Um caso recente no Estados Unidos destaca a crescente interação entre humanos e máquinas, quando um robô humanóide, denominado “Stewie”, embarcou como passageiro numa viagem doméstica.
O surpreendente voo, que ligou Las Vegas a Dallas, teve uma duração de quase três horas. “Stewie” foi submetido a todos os procedimentos de segurança habituais, incluindo uma passagem pelo raio-X. O robô foi filmado a circular pelo terminal, a dançar e a ocupar um lugar junto à janela do avião, imagens que rapidamente se tornaram virais nas redes sociais.

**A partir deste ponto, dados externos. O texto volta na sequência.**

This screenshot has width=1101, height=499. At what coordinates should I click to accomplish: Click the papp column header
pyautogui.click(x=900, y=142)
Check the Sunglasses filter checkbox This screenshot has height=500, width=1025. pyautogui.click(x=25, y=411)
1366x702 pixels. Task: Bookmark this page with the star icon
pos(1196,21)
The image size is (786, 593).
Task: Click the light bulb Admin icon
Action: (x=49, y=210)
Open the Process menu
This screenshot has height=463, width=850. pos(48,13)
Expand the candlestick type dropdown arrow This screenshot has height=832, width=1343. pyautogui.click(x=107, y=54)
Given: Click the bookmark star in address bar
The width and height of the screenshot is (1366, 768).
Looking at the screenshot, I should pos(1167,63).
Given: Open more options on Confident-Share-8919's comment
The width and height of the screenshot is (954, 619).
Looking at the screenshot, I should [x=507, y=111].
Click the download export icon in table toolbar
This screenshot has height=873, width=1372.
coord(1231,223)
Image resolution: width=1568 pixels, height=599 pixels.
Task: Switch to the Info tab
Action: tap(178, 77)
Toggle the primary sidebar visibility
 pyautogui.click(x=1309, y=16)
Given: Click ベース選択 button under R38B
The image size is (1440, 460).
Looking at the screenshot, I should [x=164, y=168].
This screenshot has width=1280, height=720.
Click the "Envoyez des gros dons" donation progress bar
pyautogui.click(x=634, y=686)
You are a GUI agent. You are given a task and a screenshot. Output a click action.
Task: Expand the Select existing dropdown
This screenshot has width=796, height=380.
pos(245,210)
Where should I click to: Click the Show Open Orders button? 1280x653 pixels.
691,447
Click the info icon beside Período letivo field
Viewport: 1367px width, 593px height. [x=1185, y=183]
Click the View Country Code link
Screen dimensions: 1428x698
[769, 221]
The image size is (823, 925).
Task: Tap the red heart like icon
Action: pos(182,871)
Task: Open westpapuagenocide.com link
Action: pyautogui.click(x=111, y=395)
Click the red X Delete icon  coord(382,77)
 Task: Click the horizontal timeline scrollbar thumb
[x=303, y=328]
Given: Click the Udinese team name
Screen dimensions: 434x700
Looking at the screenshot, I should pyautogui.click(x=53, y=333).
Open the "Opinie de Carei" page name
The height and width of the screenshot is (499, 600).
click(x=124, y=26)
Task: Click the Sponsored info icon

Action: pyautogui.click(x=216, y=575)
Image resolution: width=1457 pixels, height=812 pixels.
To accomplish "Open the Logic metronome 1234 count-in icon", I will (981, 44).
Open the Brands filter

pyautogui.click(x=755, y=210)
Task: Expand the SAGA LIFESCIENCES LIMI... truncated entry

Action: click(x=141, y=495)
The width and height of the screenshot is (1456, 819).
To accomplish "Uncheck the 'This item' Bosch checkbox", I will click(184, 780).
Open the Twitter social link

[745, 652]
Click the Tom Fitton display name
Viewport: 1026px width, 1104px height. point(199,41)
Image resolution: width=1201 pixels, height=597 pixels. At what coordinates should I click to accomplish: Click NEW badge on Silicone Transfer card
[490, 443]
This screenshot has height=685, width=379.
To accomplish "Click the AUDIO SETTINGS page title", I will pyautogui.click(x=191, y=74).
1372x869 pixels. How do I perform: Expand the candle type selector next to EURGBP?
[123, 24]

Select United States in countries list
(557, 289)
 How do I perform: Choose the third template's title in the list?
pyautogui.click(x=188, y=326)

Após este incidente, a companhia aérea responsável reagiu alterando as suas normas, estabelecendo a proibição da presença de robôs humanóides tanto na cabine de passageiros como na zona de despacho de bagagens. A decisão, segundo informações avançadas pela empresa, é motivada pelos riscos associados às baterias de íon-lítio que equipam esses dispositivos, as quais podem representar um perigo em caso de explosão durante o voo.
Este episódio levanta questões sobre a convivência entre humanos e robôs, uma realidade em franca expansão, particularmente no Japão e na China, onde estas tecnologias já desempenham papéis significativos em aeroportos e em diversas actividades do dia-a-dia.